Hypothesis 5.2.1: classification of the types of hooks and extension registry properties

[edit]

In the first quarter of the fiscal year 2024/25, we surveyed 76 (out of 464) hook definitions and 165 (of 1408) hook handler implementations used by MediaWiki extensions deployed on Wikimedia sites. Based on the survey data we identified several opportunities for exploration and evolution, and recommend three explorations to be scheduled over the course of the current fiscal year:

First, we recommend exploring the use of the listener pattern to replace hooks that represent domain events, to provide a semantically cleaner way to notify extensions of such events.

Second, we recommend exploring the use of the provider and handler patterns as an alternative to hooks that are primarily used to register and declare (rather than implement) business logic.

Third, we recommend exploring options for being more deliberate about extension’s access to core service objects and configuration by enforcing component boundaries between extensions and core.

The proposed explorations will benefit from synergy with work for the WE5.2.2 hypothesis (Notification redesign) and WE2.4.1 (wikifunctions).

Context

[edit]

Hypothesis WE5.2.1 (Q1 24/25): If we make a classification of the types of hooks and extension registry properties used to influence the behavior of MediaWiki core, we will be able to focus further research and interventions on the most impactful.

Motivation: Hooks are the primary mechanism for extensions to add to (or modify) MediaWiki's behavior. Hooks are essentially callbacks, and there are few restrictions on what they can do. This makes them very powerful and flexible, but it also means they can be hard to reason about. Extensions sometimes interact in surprising ways, or rely on assumptions that may be broken even by subtle changes to the MediaWiki platform or other extensions.

To improve this situation, the interface between extensions and MediaWiki needs to become more expressive and less brittle. This can be done by changing the signature and contract of hooks, or by replacing hooks with alternative mechanisms like the registry/provider pattern. A survey of current hook usage in various extensions will help us ground improvements in knowledge about real-world needs and help with discovering potential difficulties early.

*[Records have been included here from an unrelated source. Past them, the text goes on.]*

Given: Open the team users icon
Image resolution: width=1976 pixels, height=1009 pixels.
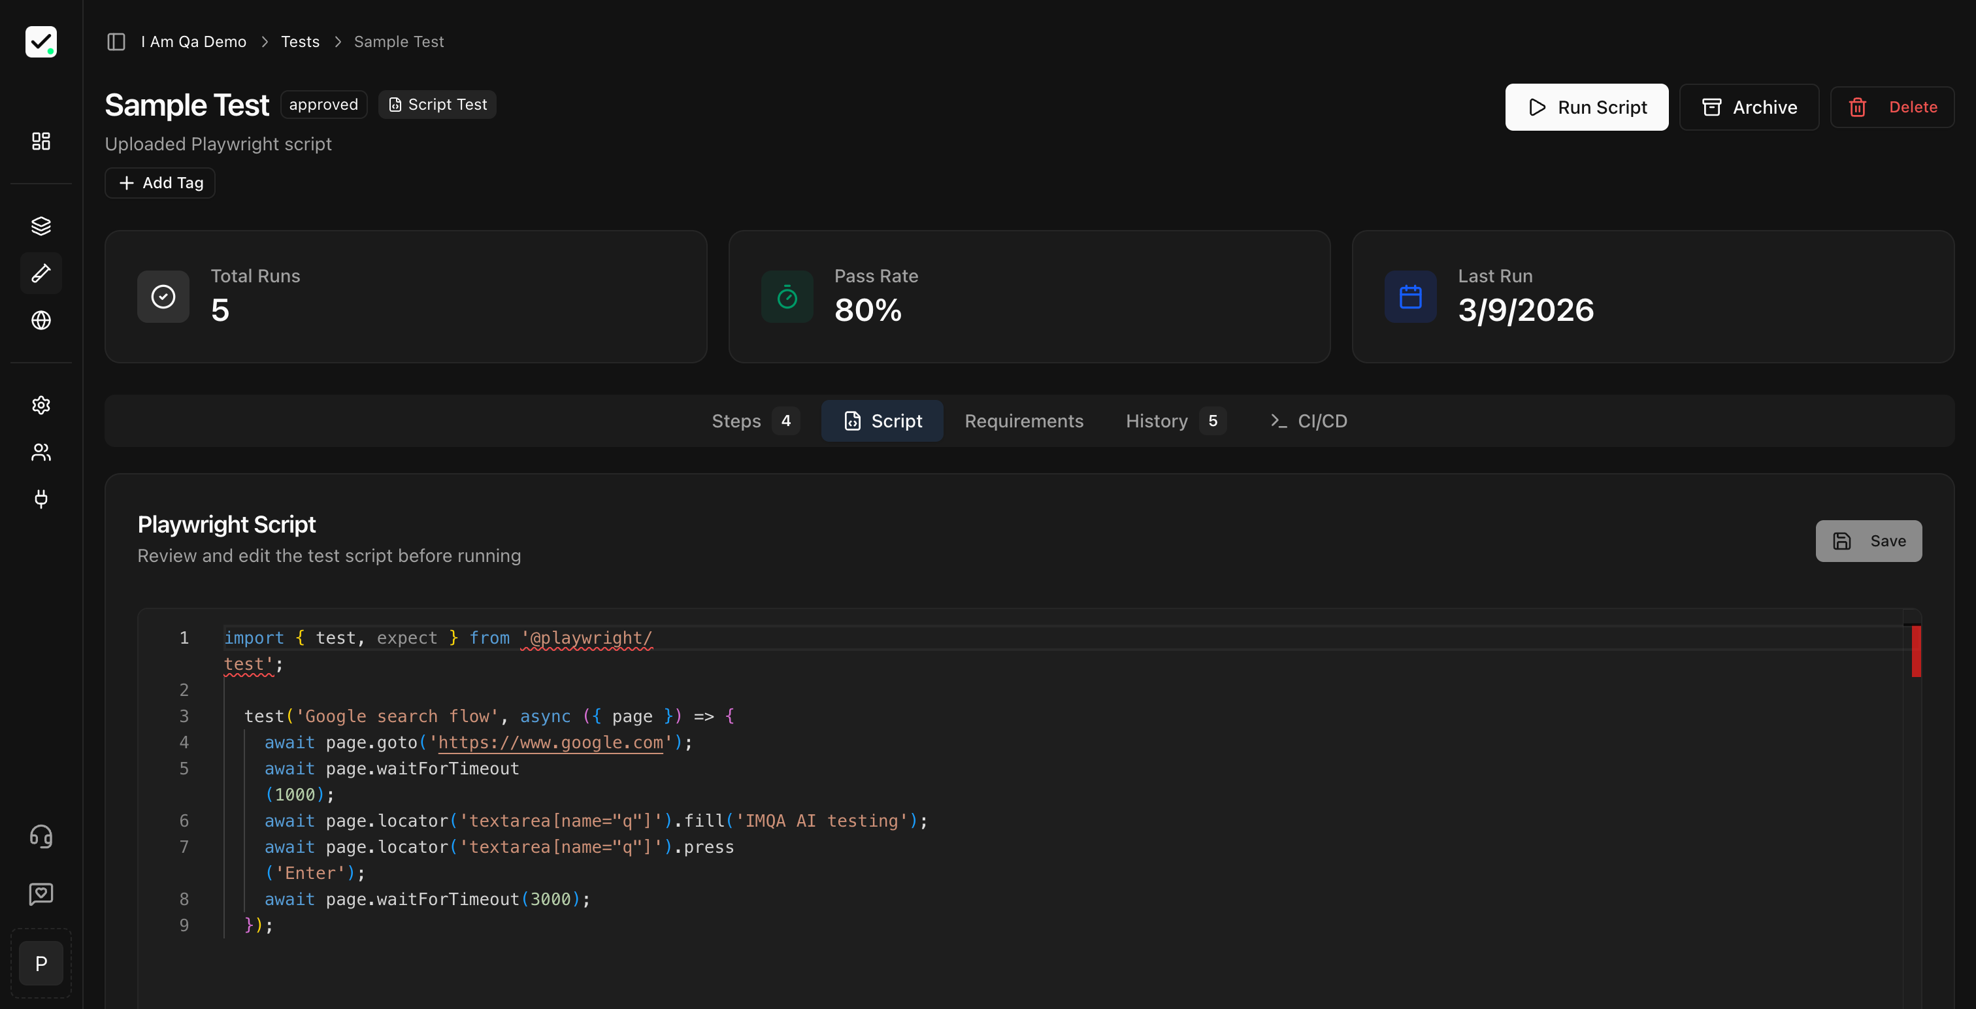Looking at the screenshot, I should point(41,452).
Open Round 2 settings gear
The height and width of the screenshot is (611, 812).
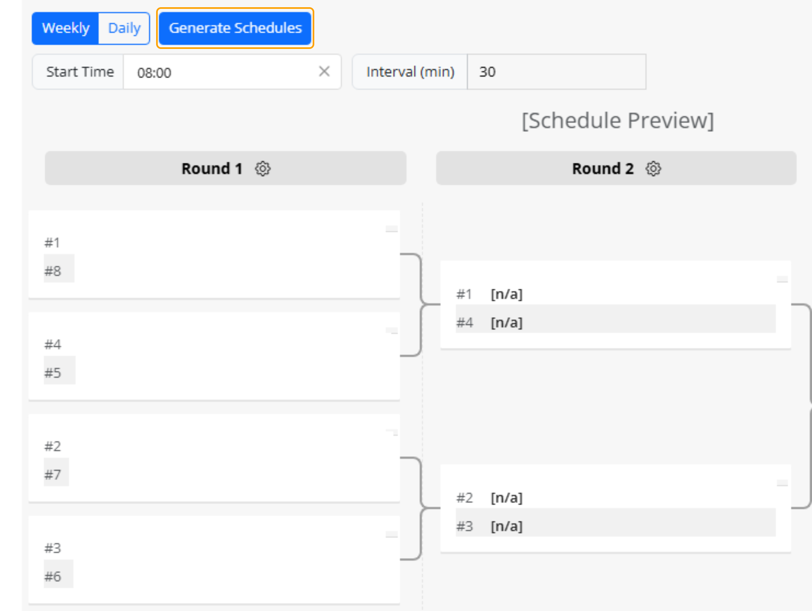pyautogui.click(x=653, y=169)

Approach: Research patterns in how hooks are used by the extensions deployed on WMF sites. To that end, we will analyze a sample of the ~1400 hook handlers along with other extension mechanisms.

Once the raw data has been collected, we look for common patterns and, based on these, propose changes that would reduce toil and improve maintainability.

Investigation

[edit]

Hook Survey

[edit]

Data: Hook Usage by Extension, July 2024 as well as Hook Survey 1 (WE5.2.1 FY24/25) and Hook Survey 2 (WE5.2.1 FY24/25)

The goal of the hook survey was to analyze the behavior of a sample of hook handlers implemented by extensions. We did so in two batches, the first one informing the choice of hooks for the second.

For the first batch, we wanted to look at the most used hooks, as well as the most critical extensions. To find the most used hooks, we analyzed all the extension.json files of the extensions we use in production.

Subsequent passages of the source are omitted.